San Ignacio de Loyola no nació santo. Su proceso le llevó la vida entera, muchos dolores y renuncias.
Hay un episodio muy curioso de la vida de Ignacio, al comienzo de su conversión. Una vez recuperado de la herida que sufrió en la batalla de Pamplona, Iñigo decidió salir de Loyola en 1522. En el camino compró una tela con la que se hacían ordinariamente los costales y se hizo confeccionar una túnica larga hasta los pies; compró también un báculo, una calabacilla y un par de espaldillas. Después remontó su camino hacia el santuario de la Virgen de Monserrat.
Iñigo llegó a Monserrat el 21 de marzo de 1522 y decidió, a la manera de las tradiciones caballerescas, “velar sus armas toda una noche, sin sentarse ni acostarse”, delante del altar de la Virgen.

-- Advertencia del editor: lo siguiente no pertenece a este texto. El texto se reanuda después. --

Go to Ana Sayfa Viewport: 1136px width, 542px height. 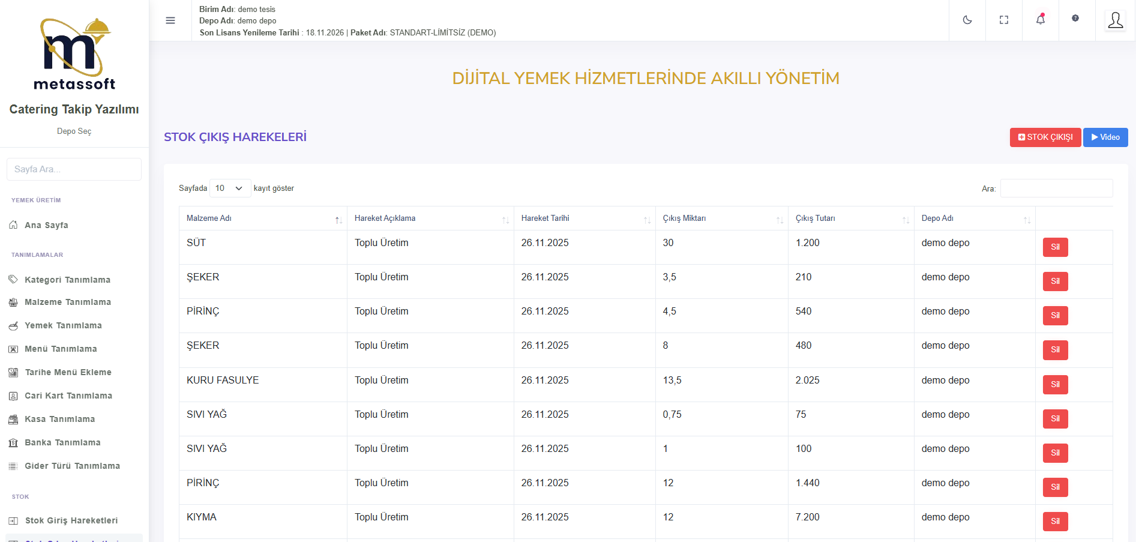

En el Santuario encuentra un sacerdote benedictino con quien hace una confesión general de toda su vida, que habría durado más de un día.
Allí, ante la Virgen, deja sus vestidos de militar y su espada, y se viste de mendigo. Con esos gestos externos, Ignacio revela un cambio en su corazón y el nuevo rumbo que tomará su vida: deja de ser caballero y soldado, renuncia a su nombre (de noble), y se convierte en un sencillo peregrino mendicante que busca alcanzar Tierra Santa.
Según cuenta la tradición, el mismo san Ignacio relató que el día que llegó al Santuario de la Virgen, llegada la noche, buscó lo más secretamente que pudo a un pobre, se despojó de sus vestidos y se los dio para revestirse -como él deseaba- con un sayal de penitencia, aquel que se había mandado confeccionar. Después se puso de rodillas delante del altar, donde oró toda la noche, con el báculo en la mano.
Llega el caballero y sale el mendigo. Luego de su paso por Montserrat, el peregrino continúa el camino hacia Manresa donde da comienzo a una vida de pobreza, oración, y penitencia.